Benicio Del Toro, who often resembles a Brad Pitt for whom life hasn’t gone quite so swimmingly, is effortlessly charismatic as Mambrú, a beleaguered Puerto Rican aid worker who just wants to go home. Meanwhile, though, he has to solve a few more problems in the course of a day(ish) near the end of the 1990s Balkan conflict.
He does this alongside an adrenaline-junkie pal called simply B, played by Tim Robbins, his white hair flopping over a Springsteen bandanna. They’re saddled with a naive sanitation expert (The Princess of Montpensier’s Mélanie Thierry), embarking on her first mission in the unnamed mountain country. (It looks like Kosovo but is actually Spain.) Also aboard their twin Land Rovers, at times, are a cynical translator (Bosnia’s Fedja Stukan), who explains that this scrubby area is known for “yogurt and a sense of humour”, and a veteran UN crisis evaluator (former Bond girl Olga Kurylenko) who previously had an unfortunate fling with Mambrú.
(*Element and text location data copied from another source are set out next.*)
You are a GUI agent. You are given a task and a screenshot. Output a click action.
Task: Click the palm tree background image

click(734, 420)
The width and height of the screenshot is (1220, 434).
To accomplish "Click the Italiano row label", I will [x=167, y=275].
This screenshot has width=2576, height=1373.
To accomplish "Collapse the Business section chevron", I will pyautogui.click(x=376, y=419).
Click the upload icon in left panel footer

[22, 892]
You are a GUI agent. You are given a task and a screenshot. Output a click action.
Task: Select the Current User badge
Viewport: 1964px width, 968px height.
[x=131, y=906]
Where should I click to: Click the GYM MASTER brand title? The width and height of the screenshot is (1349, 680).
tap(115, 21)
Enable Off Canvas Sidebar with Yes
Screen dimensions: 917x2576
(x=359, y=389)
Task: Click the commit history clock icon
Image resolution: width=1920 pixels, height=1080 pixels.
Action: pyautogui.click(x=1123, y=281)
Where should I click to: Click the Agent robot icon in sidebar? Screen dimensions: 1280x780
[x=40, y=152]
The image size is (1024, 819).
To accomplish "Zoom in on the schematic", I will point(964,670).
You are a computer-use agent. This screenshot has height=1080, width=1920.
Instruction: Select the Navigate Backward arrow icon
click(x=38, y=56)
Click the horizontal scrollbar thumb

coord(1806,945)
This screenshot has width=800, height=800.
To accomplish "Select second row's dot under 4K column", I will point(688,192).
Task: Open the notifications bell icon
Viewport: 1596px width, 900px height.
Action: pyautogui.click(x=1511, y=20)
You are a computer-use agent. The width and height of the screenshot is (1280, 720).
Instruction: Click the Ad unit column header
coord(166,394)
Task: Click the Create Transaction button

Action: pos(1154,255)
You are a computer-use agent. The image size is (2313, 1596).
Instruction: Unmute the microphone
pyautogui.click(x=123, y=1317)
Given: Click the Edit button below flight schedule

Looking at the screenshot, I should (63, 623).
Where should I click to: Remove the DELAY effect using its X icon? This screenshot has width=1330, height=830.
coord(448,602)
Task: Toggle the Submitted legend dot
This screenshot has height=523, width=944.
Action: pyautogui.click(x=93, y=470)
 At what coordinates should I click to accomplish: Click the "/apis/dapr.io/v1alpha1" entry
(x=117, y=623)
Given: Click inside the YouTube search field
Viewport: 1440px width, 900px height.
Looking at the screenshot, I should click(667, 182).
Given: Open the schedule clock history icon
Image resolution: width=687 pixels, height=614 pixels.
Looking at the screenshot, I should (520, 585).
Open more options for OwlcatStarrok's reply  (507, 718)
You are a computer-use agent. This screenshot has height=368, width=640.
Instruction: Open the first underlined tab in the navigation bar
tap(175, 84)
Written by director Fernando León de Aranoa (Familia) and adapted from a novel by former Doctors Without Borders head Paula Farias, the script tells us that Mambrú only has one week left on his contract. Our uh-oh flags go up immediately, but no one gets killed or even injured during the film’s 100-minute duration—except for the “fat fuck” someone previously threw in a rural well, for revenge or to Michiganize the water supply. Still, the tension remains high, thanks to the alien settings, a harshly ironic rock score, and running patter that tries a little too hard to stay jokey. Like its subjects, the movie fails to accomplish all that much, but it does more good than harm.